Opinion

Tell someone how you feel with the language of flowers

Pink roses have the same positive meaning as red roses on Valentine's Day.
Pink roses have the same positive meaning as red roses on Valentine's Day. KMNPhoto

RED roses are the traditional Valentine's Day flower, symbolising enduring love and passion. But the red rose is not the only symbol of love. The language of flowers (known as florigraphy) was highly developed during the reign of Queen Victoria from 1837.

This language grew from traditions of symbolism and meanings associated with plants and flowers in many earlier cultures in Asia and the Middle East.

White roses are said to symbolise innocence and purity, whereas pink ones mean perfect happiness. Stay away from the yellow rose, though, which symbolises a decrease of love, or jealousy.

Carnations are another favourite cut flower, but do be careful when choosing colour. Red, white and pink all have positive meanings (You're a flame in my heart, You're adorable). Striped ones mean "no'', or "sorry I can't be with you'', so do be careful with those ones. Yellow is even worse - it means disappointment or rejection.

But why spend your hard-earned cash on cut flowers that will last less than a week when you could purchase a beautiful living plant instead? Even if you're loved one is not a passionate gardener, a living plant will last much longer than a bunch of flowers.

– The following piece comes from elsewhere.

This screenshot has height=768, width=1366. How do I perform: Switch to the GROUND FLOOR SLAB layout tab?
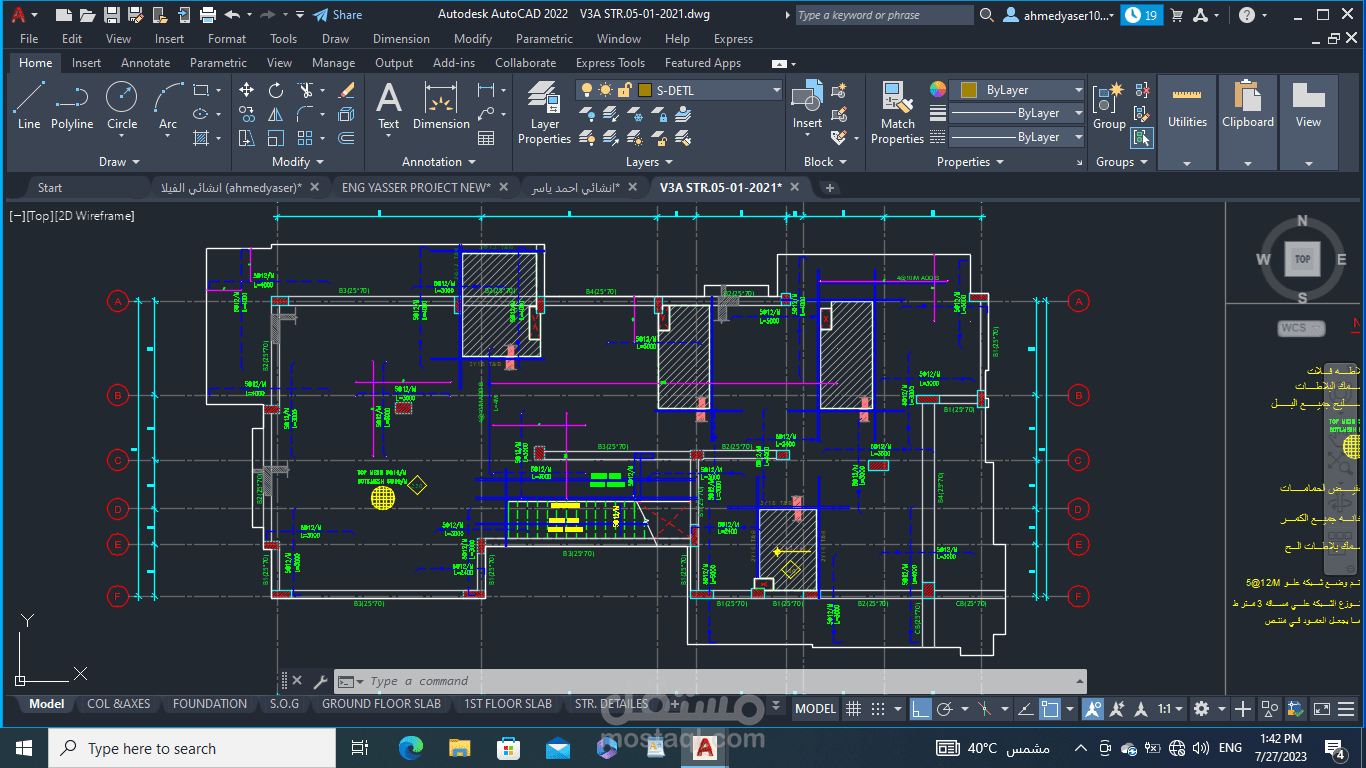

Orchids are a great choice - they symbolise love, beauty, luxury and refinement. Bromeliads can mean protection and money, whereas peace lilies (spathyphyllum) are all about surrender. Anthuriums, with their heart-shaped flower spathes in shades of red and pink, also symbolise love. All of these plants will flower for months indoors, so they are perfect gifts.

Agapanthus symbolise secret love, so that could be a safe choice in certain situations. And although you wouldn't normally consider a cactus to be a fabulous Valentine's Day gift, they do symbolise endurance. Gardenias mean "You're lovely'', and ivy symbolises wedded love, affection and fidelity.

Orange blossoms symbolise innocence, eternal love, marriage and fruitfulness; stephanotis means happiness in marriage.

And there are some plants that you definitely must not consider as a Valentine's Day gift. Hydrangeas can mean heartlessness and frigidity, and geraniums symbolise stupidity. Stay away from marigolds too - they symbolise cruelty, grief and jealousy.

Herbs and flowers are also extensively used in love magic and potions.

You can carry the plant material with you (or give it to your loved one), pop sprigs under your pillow or in your bed, make infusions for drinking or sprinkling, or burn it as incense.

Garlic chives, mint and sage have been used as aphrodisiacs since ancient times. Bay leaves represent the glory of love.